- Specialty: Urology

= Genitourinary tract injury =

The genitourinary tract, or simply the urinary tract, consists of the kidneys, ureters, bladder, and the urethra. The kidney is the most frequently injured. Injuries to the kidney commonly occur after automobile or sports-related accidents. A blunt force is involved in 80-85% of injuries. Major decelerations can result in vascular injuries near the kidney's hilum. Gunshots and knife wounds and fractured ribs can result in penetrating injuries to the kidney.

Pelvic fractures can damage the urethra and bladder.

==Presentation==
===Comorbidity===
In 90% of bladder injuries, there is a concurrent pelvic fracture. Pelvic bone fragments penetrate and perforate the bladder. Perforations can be either extraperitoneal or intraperitoneal. Intraperitoneal perforations allow for urine to enter the peritoneal cavity. Symptoms typically develop immediately if the urine is infected. Otherwise sterile urine may take days to cause symptoms.

== Diagnosis ==

=== Hematuria in patients presenting after trauma ===
Blood in the urine after abdominal trauma suggests a urinary tract injury. Renal injuries are suggested by lower rib fractures. Bladder and urethral injuries are suggested by pelvic fractures.

==== Foley catheter ====
The urethral meatus should be examined after trauma. Blood at the urethral meatus precludes insertion of a foley catheter into the bladder. Erroneously placing a foley in this situation can result in infections of periprostatic and perivesical hematomas or conversion of a partial transection to a complete urethral transections. Blood at the urethral meatus suggests an injury to the urethra. Otherwise a foley catheter can be placed into the bladder and hematuria can be assessed for.

==== Abdominal imaging ====
Hemodynamically stable individuals should undergo further radiographic assessment. Abdominal computed tomography (CT) with contrast can detect retroperitoneal hematomas, renal lacerations, urinary extravasation, and renal arterial and venous injuries. A repeat scan ten minutes after the first is recommended.
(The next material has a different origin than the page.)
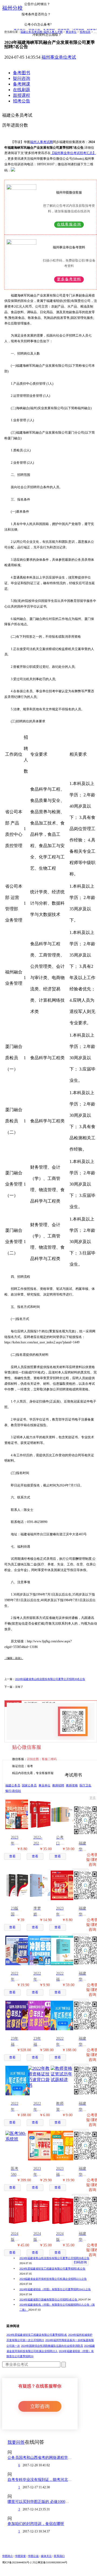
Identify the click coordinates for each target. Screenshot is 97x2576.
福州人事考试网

==== Retrograde urethrography (RUG) ====
The purpose of this study is to identify and characterize injuries to the urethra. The tip of a small (12F) foley catheter is placed in the urethral meatus. The catheter remains fixed after 3 mL of water are instilled into the foley catheter's balloon. Radiographic films are taken as 20 mL of water-soluble contrast material are injected This outlines the urethra from the urethral meatus to the bladder neck. If injuries exist, the location can be determined.

==== Retrograde cystography ====
The purpose of this study is to identify bladder perforations. The bladder needs to be adequately distended with contrast medium. 300 mL or more are generally recommended. The study has two films. One film is taken when the bladder is adequately distended and filled with contrast. The next film is taken after the bladder is emptied without the assistance of a foley catheter.

==== Angiography ====
Helpful in identifying injuries to the kidney's parenchyma and vasculature.

== Management ==

=== Genitourinary trauma ===

==== Urethral injuries ====
Management depends on what part of the urethra was injured and to what extent. The two broad anatomical separations are the posterior and anterior urethra. The posterior urethra includes the prostatic and membranous urethra. The anterior urethra includes the bulbous and pendulous portion.

===== Posterior urethra injuries =====
The membranous urethra can be separated from the prostate's apex after blunt trauma. The urethra should not be catheterized. Initial management should be the creation of a suprapubic cystostomy for urine drainage. The bladder should be opened in the midline so to facilitate inspection of bladder lacerations. Perforations can be closed with absorbable sutures. The suprapubic cystostomy remains in place for three months. Incomplete urethral disruptions heal spontaneously and the suprapubic cystostomy can be removed after three weeks for these injuries. Before removing a cystostomy, a voiding cystourethrography should demonstrate no urine extravasation. Delayed urethral reconstruction may be performed within 3 months. This typically entails a direct excision of the now strictured area and anastomosis of the bulbous urethra to the prostate's apex. A urethral catheter and suprapubic cystostomy should be left in place. These are removed within a month.